__GOAL OF THE EXERCISE__. Nothing other than the lines from the one containing "Given: Click the Propagation" through the close of the entries below should be printed, each exactly.

Collected data:
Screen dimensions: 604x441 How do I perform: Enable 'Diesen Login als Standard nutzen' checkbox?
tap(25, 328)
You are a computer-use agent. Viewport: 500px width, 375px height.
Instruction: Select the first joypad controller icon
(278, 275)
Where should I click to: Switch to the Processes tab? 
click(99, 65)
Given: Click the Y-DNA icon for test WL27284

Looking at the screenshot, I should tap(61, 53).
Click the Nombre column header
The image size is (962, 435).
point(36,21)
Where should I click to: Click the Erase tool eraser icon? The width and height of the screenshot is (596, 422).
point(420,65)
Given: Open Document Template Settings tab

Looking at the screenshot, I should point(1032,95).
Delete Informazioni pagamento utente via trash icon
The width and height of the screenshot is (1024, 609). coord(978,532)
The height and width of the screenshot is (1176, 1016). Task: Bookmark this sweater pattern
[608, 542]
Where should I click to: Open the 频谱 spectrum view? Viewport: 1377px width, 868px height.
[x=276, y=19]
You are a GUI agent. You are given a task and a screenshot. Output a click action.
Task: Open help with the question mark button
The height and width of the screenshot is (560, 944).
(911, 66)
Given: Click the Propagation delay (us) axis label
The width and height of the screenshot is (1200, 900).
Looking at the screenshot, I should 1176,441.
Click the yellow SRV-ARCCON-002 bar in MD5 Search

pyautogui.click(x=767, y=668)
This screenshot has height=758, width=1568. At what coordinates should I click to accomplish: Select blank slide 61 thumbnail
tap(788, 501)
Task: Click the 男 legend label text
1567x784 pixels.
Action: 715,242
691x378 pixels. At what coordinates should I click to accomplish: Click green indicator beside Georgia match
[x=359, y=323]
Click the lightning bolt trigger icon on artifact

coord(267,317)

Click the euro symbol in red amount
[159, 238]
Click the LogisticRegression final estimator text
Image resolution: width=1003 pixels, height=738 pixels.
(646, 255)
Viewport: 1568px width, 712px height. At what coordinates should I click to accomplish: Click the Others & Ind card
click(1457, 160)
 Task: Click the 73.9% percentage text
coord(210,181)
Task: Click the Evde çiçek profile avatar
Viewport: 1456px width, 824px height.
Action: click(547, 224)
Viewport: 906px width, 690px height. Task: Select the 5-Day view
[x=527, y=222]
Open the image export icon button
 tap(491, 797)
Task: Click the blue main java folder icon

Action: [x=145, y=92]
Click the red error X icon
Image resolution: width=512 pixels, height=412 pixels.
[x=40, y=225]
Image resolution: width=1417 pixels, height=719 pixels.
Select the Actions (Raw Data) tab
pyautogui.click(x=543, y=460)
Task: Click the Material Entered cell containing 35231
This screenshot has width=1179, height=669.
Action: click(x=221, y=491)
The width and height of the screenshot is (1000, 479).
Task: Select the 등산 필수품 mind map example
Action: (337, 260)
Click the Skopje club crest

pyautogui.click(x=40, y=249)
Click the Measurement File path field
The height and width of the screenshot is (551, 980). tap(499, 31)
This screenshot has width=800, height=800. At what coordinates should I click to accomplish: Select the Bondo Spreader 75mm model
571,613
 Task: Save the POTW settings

__TASK ANSWER__.
Given: Click the Propagation delay (us) axis label
The width and height of the screenshot is (1200, 900).
Looking at the screenshot, I should 1176,441.
Click the yellow SRV-ARCCON-002 bar in MD5 Search

pyautogui.click(x=767, y=668)
This screenshot has height=758, width=1568. At what coordinates should I click to accomplish: Select blank slide 61 thumbnail
tap(788, 501)
Task: Click the 男 legend label text
1567x784 pixels.
Action: 715,242
691x378 pixels. At what coordinates should I click to accomplish: Click green indicator beside Georgia match
[x=359, y=323]
Click the lightning bolt trigger icon on artifact

coord(267,317)

Click the euro symbol in red amount
[159, 238]
Click the LogisticRegression final estimator text
Image resolution: width=1003 pixels, height=738 pixels.
(646, 255)
Viewport: 1568px width, 712px height. At what coordinates should I click to accomplish: Click the Others & Ind card
click(1457, 160)
 Task: Click the 73.9% percentage text
coord(210,181)
Task: Click the Evde çiçek profile avatar
Viewport: 1456px width, 824px height.
Action: click(547, 224)
Viewport: 906px width, 690px height. Task: Select the 5-Day view
[x=527, y=222]
Open the image export icon button
 tap(491, 797)
Task: Click the blue main java folder icon

Action: [x=145, y=92]
Click the red error X icon
Image resolution: width=512 pixels, height=412 pixels.
[x=40, y=225]
Image resolution: width=1417 pixels, height=719 pixels.
Select the Actions (Raw Data) tab
pyautogui.click(x=543, y=460)
Task: Click the Material Entered cell containing 35231
This screenshot has width=1179, height=669.
Action: click(x=221, y=491)
The width and height of the screenshot is (1000, 479).
Task: Select the 등산 필수품 mind map example
Action: (337, 260)
Click the Skopje club crest

pyautogui.click(x=40, y=249)
Click the Measurement File path field
The height and width of the screenshot is (551, 980). tap(499, 31)
This screenshot has width=800, height=800. At what coordinates should I click to accomplish: Select the Bondo Spreader 75mm model
571,613
 Task: Save the POTW settings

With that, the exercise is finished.